- **RECORDS SHOWN**
########################################

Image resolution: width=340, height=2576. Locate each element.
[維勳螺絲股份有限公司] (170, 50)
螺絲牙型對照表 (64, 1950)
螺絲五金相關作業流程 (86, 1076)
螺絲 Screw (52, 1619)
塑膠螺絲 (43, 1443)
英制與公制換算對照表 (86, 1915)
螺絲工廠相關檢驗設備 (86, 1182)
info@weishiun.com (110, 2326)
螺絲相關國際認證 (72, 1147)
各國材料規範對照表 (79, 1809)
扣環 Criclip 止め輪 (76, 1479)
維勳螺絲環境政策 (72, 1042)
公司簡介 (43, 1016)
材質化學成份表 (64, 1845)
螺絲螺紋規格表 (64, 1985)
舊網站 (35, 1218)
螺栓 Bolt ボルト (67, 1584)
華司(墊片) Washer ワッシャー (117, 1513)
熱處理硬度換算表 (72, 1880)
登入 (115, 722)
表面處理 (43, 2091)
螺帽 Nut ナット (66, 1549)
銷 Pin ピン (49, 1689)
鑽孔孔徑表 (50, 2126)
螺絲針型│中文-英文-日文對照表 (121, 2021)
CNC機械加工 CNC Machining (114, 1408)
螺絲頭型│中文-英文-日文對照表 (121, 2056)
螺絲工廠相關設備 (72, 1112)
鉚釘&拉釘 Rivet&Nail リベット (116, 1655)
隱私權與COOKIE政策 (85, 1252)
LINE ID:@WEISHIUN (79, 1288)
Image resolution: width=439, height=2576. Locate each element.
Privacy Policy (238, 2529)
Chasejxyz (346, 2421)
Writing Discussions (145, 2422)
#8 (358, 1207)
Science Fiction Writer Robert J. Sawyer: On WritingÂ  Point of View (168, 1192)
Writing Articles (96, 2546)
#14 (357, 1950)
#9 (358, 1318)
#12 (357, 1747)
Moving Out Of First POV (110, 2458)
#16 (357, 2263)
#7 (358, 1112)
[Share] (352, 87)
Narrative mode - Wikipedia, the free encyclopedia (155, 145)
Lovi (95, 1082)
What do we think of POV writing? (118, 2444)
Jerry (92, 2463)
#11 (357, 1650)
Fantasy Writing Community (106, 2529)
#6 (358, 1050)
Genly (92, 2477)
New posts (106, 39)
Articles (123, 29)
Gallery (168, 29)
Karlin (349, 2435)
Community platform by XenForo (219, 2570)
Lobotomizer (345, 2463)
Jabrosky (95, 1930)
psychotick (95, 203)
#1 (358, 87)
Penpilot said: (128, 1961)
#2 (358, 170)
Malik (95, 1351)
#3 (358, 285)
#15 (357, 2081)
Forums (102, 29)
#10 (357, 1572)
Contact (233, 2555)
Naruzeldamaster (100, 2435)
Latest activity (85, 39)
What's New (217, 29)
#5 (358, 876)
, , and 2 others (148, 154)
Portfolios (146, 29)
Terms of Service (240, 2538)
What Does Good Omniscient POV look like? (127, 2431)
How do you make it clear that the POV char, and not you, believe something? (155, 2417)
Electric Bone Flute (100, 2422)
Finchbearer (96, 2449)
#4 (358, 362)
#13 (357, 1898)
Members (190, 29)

########################################

- **ABOUT THIS TASK**
Scan the listing above for the line that has "Jabrosky (95, 1930)", then copy exactly from that line through the line that has "What Does Good".

- **TASK SOLUTION**
Jabrosky (95, 1930)
psychotick (95, 203)
#1 (358, 87)
Penpilot said: (128, 1961)
#2 (358, 170)
Malik (95, 1351)
#3 (358, 285)
#15 (357, 2081)
Forums (102, 29)
#10 (357, 1572)
Contact (233, 2555)
Naruzeldamaster (100, 2435)
Latest activity (85, 39)
What's New (217, 29)
#5 (358, 876)
, , and 2 others (148, 154)
Portfolios (146, 29)
Terms of Service (240, 2538)
What Does Good Omniscient POV look like? (127, 2431)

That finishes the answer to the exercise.